(Stored data entries)
################

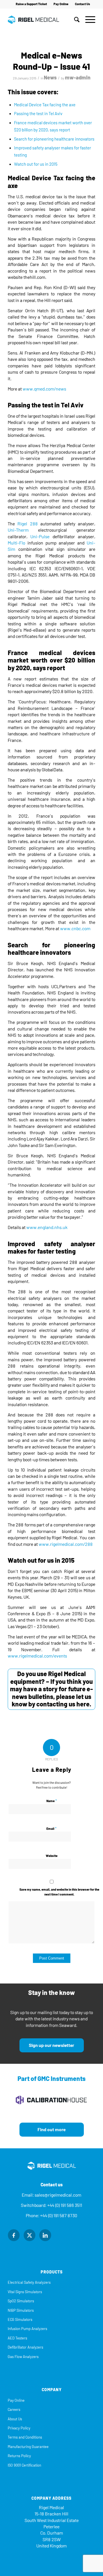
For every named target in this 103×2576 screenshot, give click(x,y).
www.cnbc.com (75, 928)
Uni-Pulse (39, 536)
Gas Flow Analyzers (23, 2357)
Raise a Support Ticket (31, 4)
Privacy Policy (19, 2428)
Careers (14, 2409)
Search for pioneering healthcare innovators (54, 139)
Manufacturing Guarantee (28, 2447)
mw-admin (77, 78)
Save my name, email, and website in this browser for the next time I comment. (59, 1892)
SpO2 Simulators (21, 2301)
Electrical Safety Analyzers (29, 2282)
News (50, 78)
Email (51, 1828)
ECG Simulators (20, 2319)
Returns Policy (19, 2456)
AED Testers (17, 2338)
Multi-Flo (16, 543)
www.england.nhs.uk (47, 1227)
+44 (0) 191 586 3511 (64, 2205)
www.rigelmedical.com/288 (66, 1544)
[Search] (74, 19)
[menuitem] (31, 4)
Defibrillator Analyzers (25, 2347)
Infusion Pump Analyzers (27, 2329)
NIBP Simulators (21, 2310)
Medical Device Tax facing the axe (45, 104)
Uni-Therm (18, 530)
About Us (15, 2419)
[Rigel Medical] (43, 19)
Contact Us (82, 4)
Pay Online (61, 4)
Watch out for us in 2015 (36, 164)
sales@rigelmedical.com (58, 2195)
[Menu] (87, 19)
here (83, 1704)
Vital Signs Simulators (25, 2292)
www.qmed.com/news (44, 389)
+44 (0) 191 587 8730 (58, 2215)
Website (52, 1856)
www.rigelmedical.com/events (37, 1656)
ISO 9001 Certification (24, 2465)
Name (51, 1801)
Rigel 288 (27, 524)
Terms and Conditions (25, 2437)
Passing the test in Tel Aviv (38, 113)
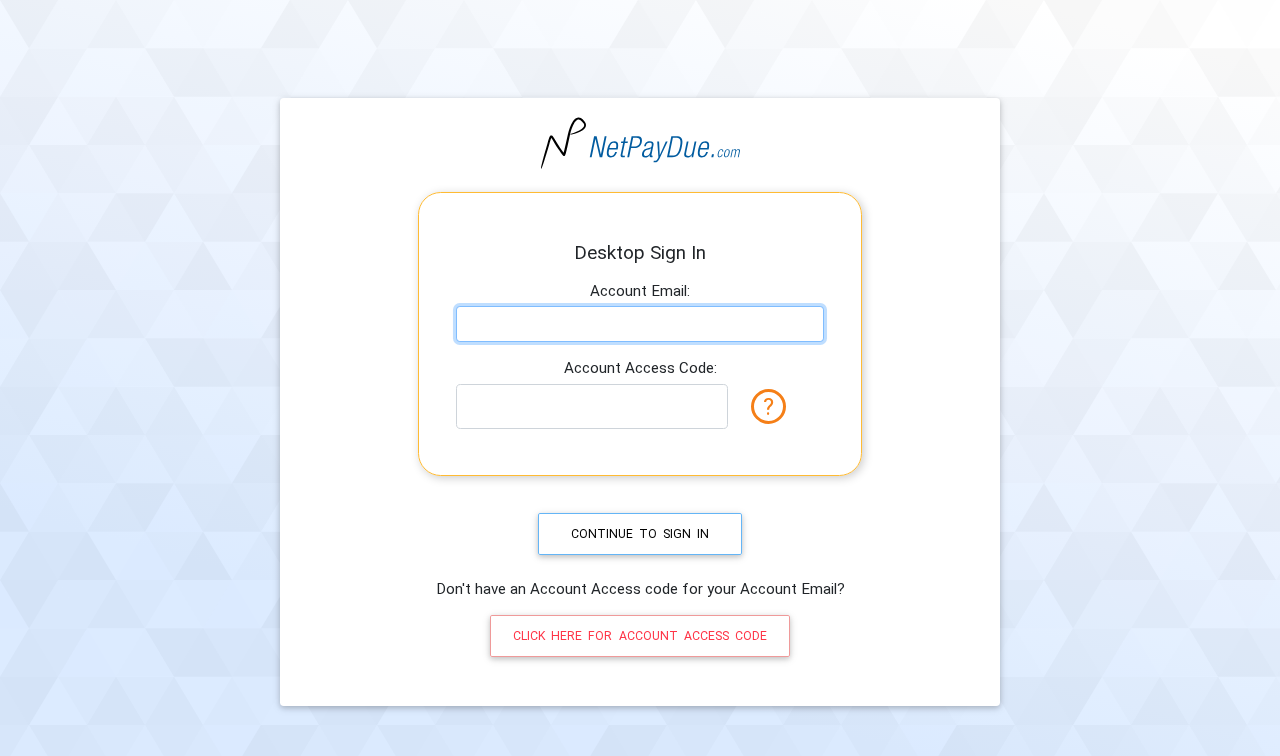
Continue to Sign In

################

• [THE TASK] Each line from the one with "Careers (14, 2409)" to the final line of the data above is to be printed exactly; no picture should appear in the copy.

• [SOLVED EXERCISE]
Careers (14, 2409)
Search for pioneering healthcare innovators (54, 139)
Manufacturing Guarantee (28, 2447)
mw-admin (77, 78)
Save my name, email, and website in this browser for the next time I comment. (59, 1892)
SpO2 Simulators (21, 2301)
Electrical Safety Analyzers (29, 2282)
News (50, 78)
Email (51, 1828)
ECG Simulators (20, 2319)
Returns Policy (19, 2456)
AED Testers (17, 2338)
Multi-Flo (16, 543)
www.england.nhs.uk (47, 1227)
+44 (0) 191 586 3511 (64, 2205)
www.rigelmedical.com/288 (66, 1544)
[Search] (74, 19)
[menuitem] (31, 4)
Defibrillator Analyzers (25, 2347)
Infusion Pump Analyzers (27, 2329)
NIBP Simulators (21, 2310)
Medical Device Tax facing the axe (45, 104)
Uni-Therm (18, 530)
About Us (15, 2419)
[Rigel Medical] (43, 19)
Contact Us (82, 4)
Pay Online (61, 4)
Watch out for us in 2015 (36, 164)
sales@rigelmedical.com (58, 2195)
[Menu] (87, 19)
here (83, 1704)
Vital Signs Simulators (25, 2292)
www.qmed.com/news (44, 389)
+44 (0) 191 587 8730 (58, 2215)
Website (52, 1856)
www.rigelmedical.com/events (37, 1656)
ISO 9001 Certification (24, 2465)
Name (51, 1801)
Rigel 288 (27, 524)
Terms and Conditions (25, 2437)
Passing the test in Tel Aviv (38, 113)
Continue to Sign In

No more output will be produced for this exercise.